TASK INSTRUCTIONS –
Exclude the images and repeat all remaining entries exactly.
::::::
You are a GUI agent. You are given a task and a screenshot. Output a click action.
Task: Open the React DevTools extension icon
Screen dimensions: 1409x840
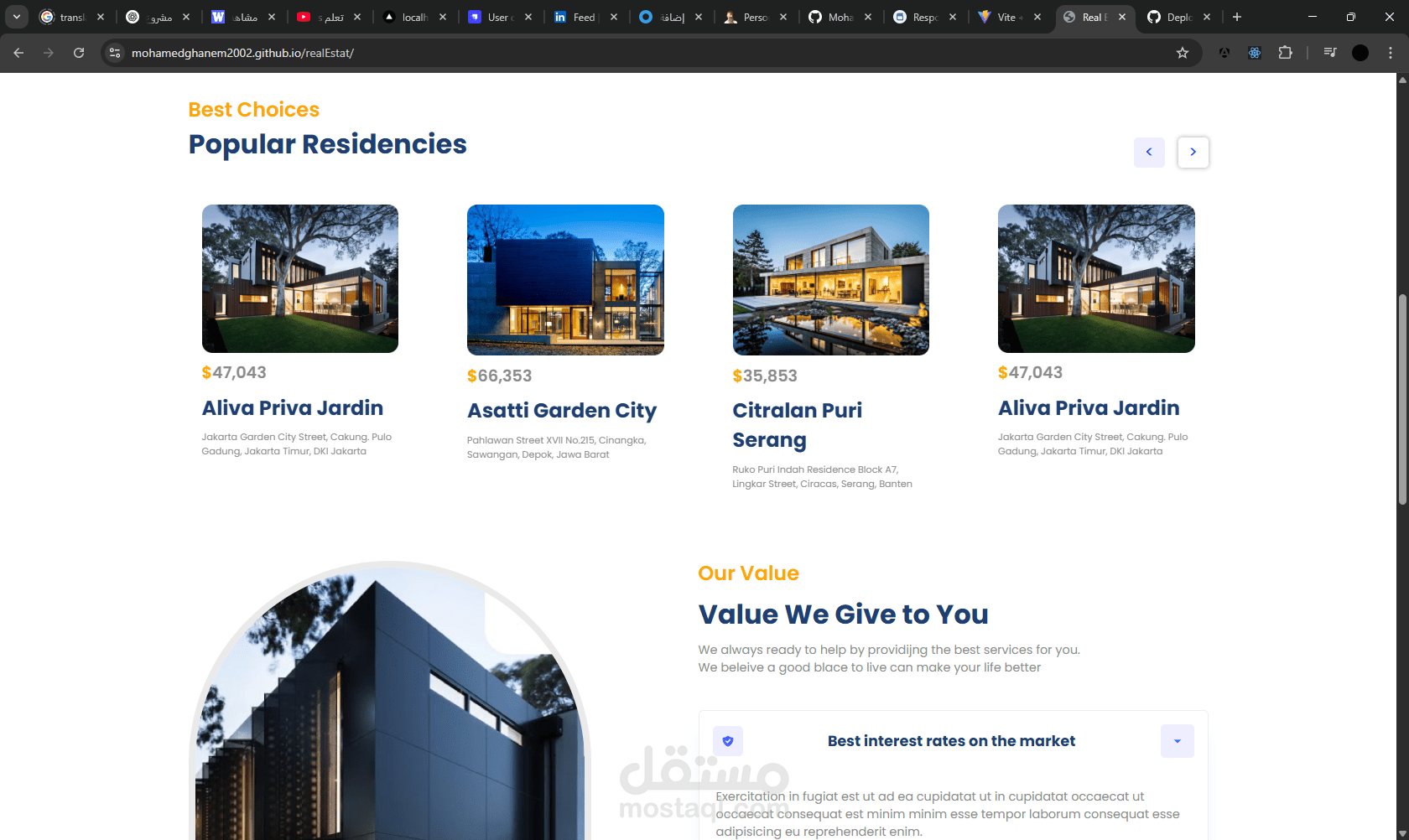(x=1254, y=53)
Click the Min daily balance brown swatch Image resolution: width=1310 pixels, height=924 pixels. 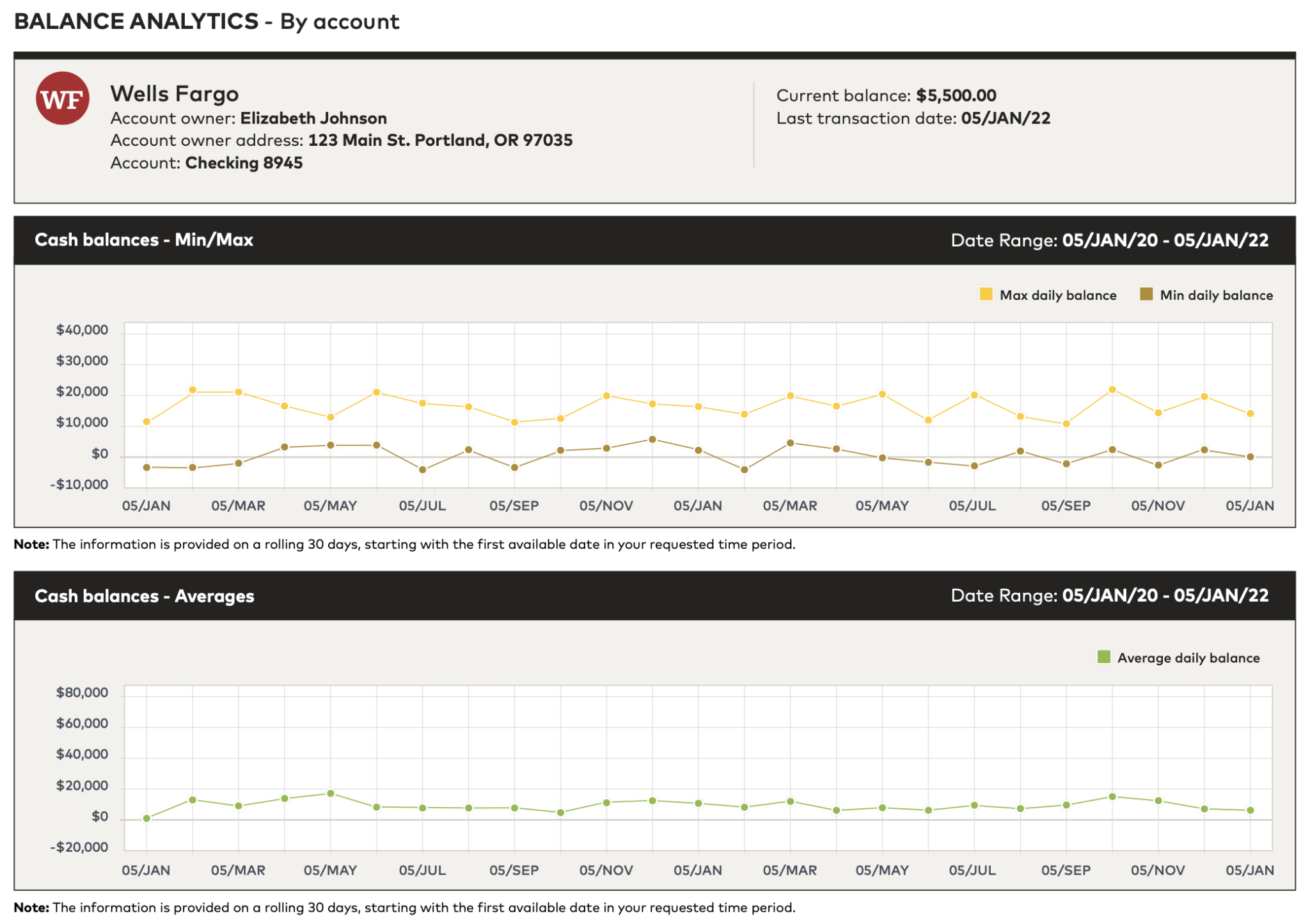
::::::
YOUR SOLUTION –
You are a GUI agent. You are given a task and a screenshot. Output a click action.
Task: Open the React DevTools extension icon
Screen dimensions: 1409x840
(x=1254, y=53)
Click the Min daily balance brown swatch Image resolution: width=1310 pixels, height=924 pixels. 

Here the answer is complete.